Jornalista há 20 anos e diretora e cofundadora da Agência Pública de Jornalismo Investigativo, Natalia Viana lançou o livro em 19 de julho, pela Objetiva, selo da Companhia das Letras.
Dano Colateral nasceu a partir da série de reportagens Efeito Colateral, feita entre 2018 e 2020.
Na obra, Viana conta a história de 35 civis mortos por militares, principalmente por integrantes do Exército. A partir disso, ela explica o avanço das Forças Armadas na vida pública brasileira até a gestão atual, que ela define como “governo de militares”.
“Meu livro ajuda a entender como viemos parar em um governo de militares – não uma ditadura ou um governo militar. Ele ajuda a entender esse momento de crise institucional, e é importante para se ler neste momento”, afirma.
Para ela, “como o livro contextualiza um momento grande da vida política atual, também insere o leitor no contexto dessas mortes pelas operações de Garantia de Lei e da Ordem (GLO) e consegue dar visibilidade a esses casos”.
Militares na vida pública
Viana aponta que houve um avanço dos militares na vida pública do país durante a última década, e avalia que isso foi resultado da participação das Forças Armadas nas ações de segurança pública: “Começou com a segurança pública e foi migrando para outras áreas”.
A jornalista menciona que isso se iniciou no governo de Michel Temer, mas que o presidente Jair Bolsonaro “deu um passo além”. “É possível perceber esse cenário a partir de um levantamento feito pelo TCU, que constatou a existência de mais de 6,1 mil militares no governo atual.”
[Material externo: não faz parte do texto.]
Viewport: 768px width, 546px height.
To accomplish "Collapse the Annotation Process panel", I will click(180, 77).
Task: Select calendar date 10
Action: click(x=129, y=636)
Ela cita também reportagem da Folha de S.Paulo sobre a falta de punição nas Forças Armadas: 41 inquéritos policiais militares (IPMs) abertos por indício de crimes cometidos por oficiais-generais foram arquivados entre 2011 e 2020.
A autora afirma também que o governo atual “segurou um pouco o freio nas operações de GLO”, uma vez que o último grande caso aconteceu em 2019, quando o músico Evaldo Rosa morreu após ter seu carro atingido por 80 tiros.
Viana pontua que um dos motivos desse recuo partiu dos próprios integrantes das Forças Armadas, que “não querem estar ligados às mortes e serem levados a julgamento”.
Repercussão
A série de reportagens feita por Natalia Viana trouxe, de acordo com a autora, “visibilidade para essas mortes e para a discussão”.
A escritora também relata que continua em contato periódico com muitos dos entrevistados e que suas reportagens auxiliaram nesses casos.
Vitor Borges, uma das vítimas que teve seu caso apresentado pela jornalista, ficou paraplégico e teve de amputar uma das pernas depois de ser atingido durante ação militar no Complexo da Maré. O promotor do caso pediu que o soldado que atirou em Vitor fosse “absolvido por legítima defesa imaginária”.
Natalia trouxe essa informação em uma reportagem feita em janeiro deste ano. “A matéria com esse título gerou repercussão e, junto com a opinião pública, gerou um tema importante no julgamento”, pondera.